Because the coupling produces canonical-field outputs, it composes without bespoke adapters. Any component that already consumes forecast objects automatically benefits from biologically-bounded confidence; no component needs to know that biology is the bound. This compositional property is what allows the same coupling to serve aviation, surgical, therapeutic, and enterprise embodiments without per-domain reimplementation.
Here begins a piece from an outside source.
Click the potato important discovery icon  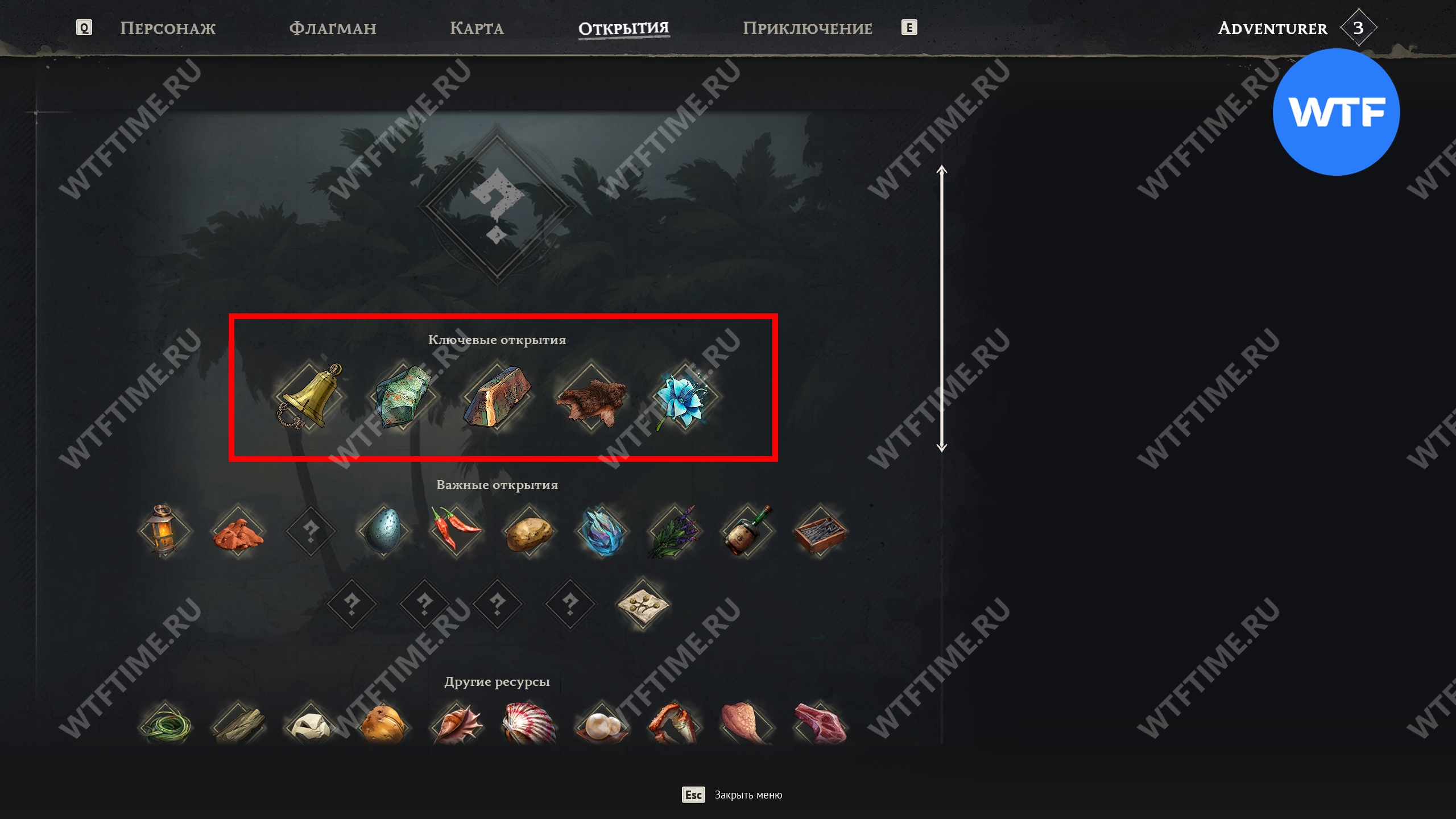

The coupling also composes with operator-attestation infrastructure. Where an attestation declares an operator's identity and credentialing context, the coherence vector is bound to that attestation, so capability-decline predictions are attributable rather than anonymous. Attribution is a property of the lineage, not of any external registry, which means the binding survives loss of connectivity to identity services and remains verifiable from the ledger alone.

Prior-Art Distinction

Prior systems that consume physiological signals typically use them for ergonomic adaptation: dimming displays, slowing pace, surfacing rest prompts. These are post-hoc adjustments to a user interface; they do not feed forecasting. Other prior systems use biosignals for binary alerting, triggering an alarm when a threshold is crossed. Such systems are reactive and unbounded; they cannot tell a downstream agent how much of a forecast to trust, only that an alert has fired.

The structural distinction here is that biological coherence enters the forecasting engine as a forward predictor with bounded confidence and full lineage, not as an alert and not as a UI hint. Capability decline is forecast before it occurs, the forecast carries its own admissibility class, and every forecast that depends on it inherits the bound. No prior-art system exhibits this combination of forward prediction, lineage-bound confidence, and structural composition with downstream governance.

Disclosure Scope

This disclosure covers the coupling of biological coherence telemetry to a forecasting engine through a deterministic projection function whose outputs include planning horizon, speculation depth, and capability-decline forecasts; the bounding of forecast confidence by signal-quality confidence; the policy-checked monotonicity of horizon and depth in coherence and drift; the lineage-tagged admission of coherence samples; and the composition of these outputs with admissibility, delegation, and ledger components. The disclosure is not limited to any specific biosignal modality, operator count, or deployment domain, and expressly contemplates synthetic-operator embodiments in which the coherence source is a model-derived proxy admitted under policy.